Muita gente ouve falar em drenagem linfática, mas não sabe exatamente o que significa. Trata-se de uma massagem feita de maneira leve e com pressão moderada que ajuda a eliminar o excesso de líquidos e toxinas do organismo. A técnica estimula o sistema linfático e, como resultado da ativação dos gânglios e da circulação sanguínea, há a diminuição da retenção de líquidos, o combate à celulite, ao inchaço, e à gordura localizada, e até o relaxamento corporal. O procedimento é indicado, inclusive, para pós-operatório de cirurgia plástica, gestantes e período pós-parto.


Imagem da Internet

Para as grávidas, segundo a fisioterapeuta Lorena Duran, atuante na área dermato-funcional e certificada internacionalmente em drenagem linfática pela Université Libre de Bruxelles, a indicação é de uma a duas sessões por semana. "Alguns efeitos já podem ser percebidos na primeira sessão, já que a massagem proporciona uma sensação muito boa de relaxamento e alívio de tensões, um momento super agradável para a mamãe e o bebê.

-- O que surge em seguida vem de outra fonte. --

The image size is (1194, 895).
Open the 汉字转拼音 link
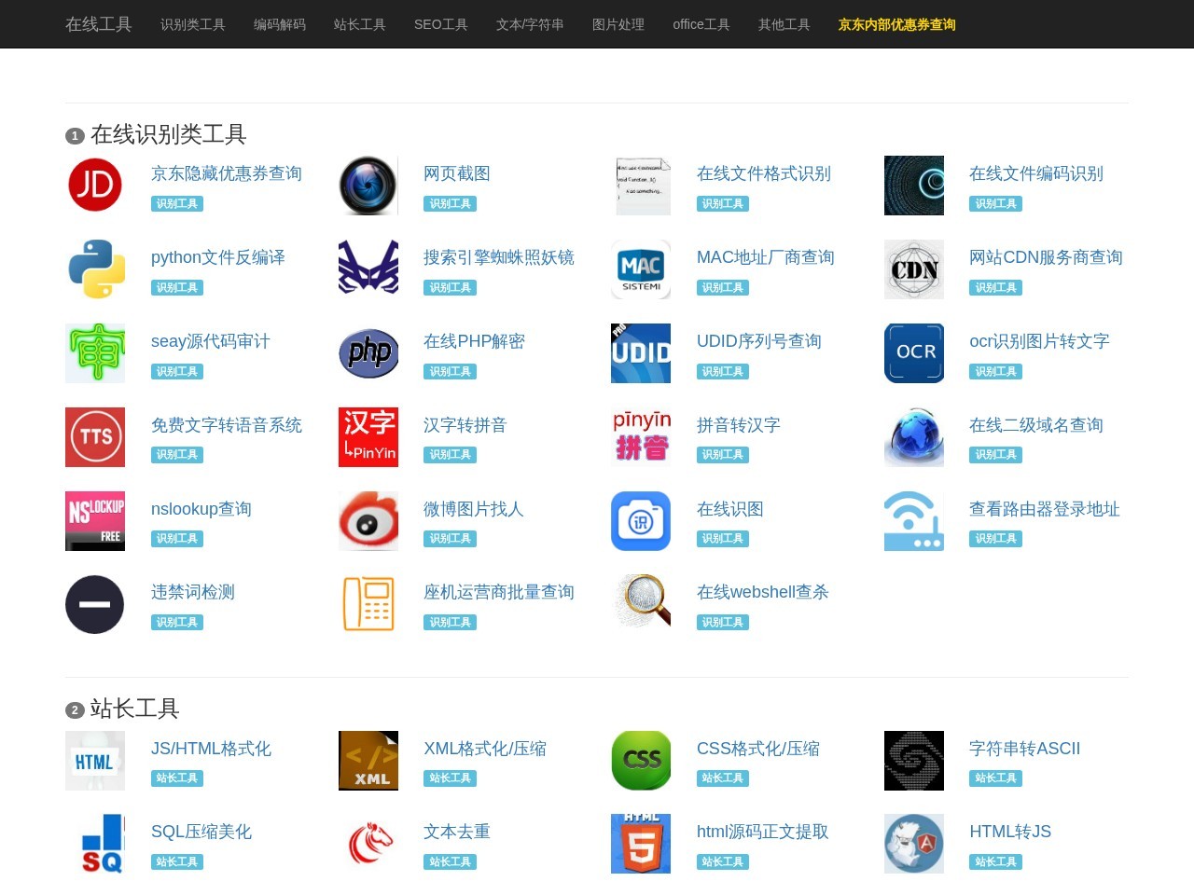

A drenagem também traz diversos benefícios que vão sendo notados durante todo o período gestacional, com o alívio dos inchaços e da sensação de peso e cansaço, que sempre são relatados pelas gestantes e bem comuns na gravidez. Com a redução da retenção hídrica, ocorre a melhora da circulação, da oxigenação e nutrição dos tecidos, ou seja, ocorre uma melhora significativa do bem-estar geral", explica a profissional, que atende na Bios Saúde há nove anos. 

Lorena enfatiza também que os efeitos do tratamento podem ser sentidos numa fase posterior, já que a drenagem estimula a lactação e ajuda no preparo das mamas para a amamentação. "Além disso, por ajudar na prevenção e tratamento de celulite, varizes e estrias, a drenagem permite ainda que a mamãe possa voltar a sua boa forma com muito mais facilidade no pós-parto, um momento muito especial para a mulher", pontua. 

Antes de iniciar as sessões, é fundamental que a gestante seja liberada pelo obstetra, conforme uma avaliação do seu quadro clínico. O início do tratamento é recomendado após o terceiro mês de gestação e há contraindicações nos seguintes casos: hipertensão, insuficiência cardíaca e diabetes não controladas; insuficiência renal; trombose venosa profunda, flebites e tromboflebites; processos inflamatórios ou infecciosos agudos; lesões de pele que impossibilitem a manipulação; edemas sistêmicos causados por insuficiências renais, hepáticas ou cardíacas não controladas; câncer; tuberculose; hipertireoidismo; e estados febris. 

Vale ressaltar que os resultados da drenagem são mais facilmente visíveis quando a paciente associa o tratamento a hábitos saudáveis, como alimentação balanceada e prática regular de exercício físico.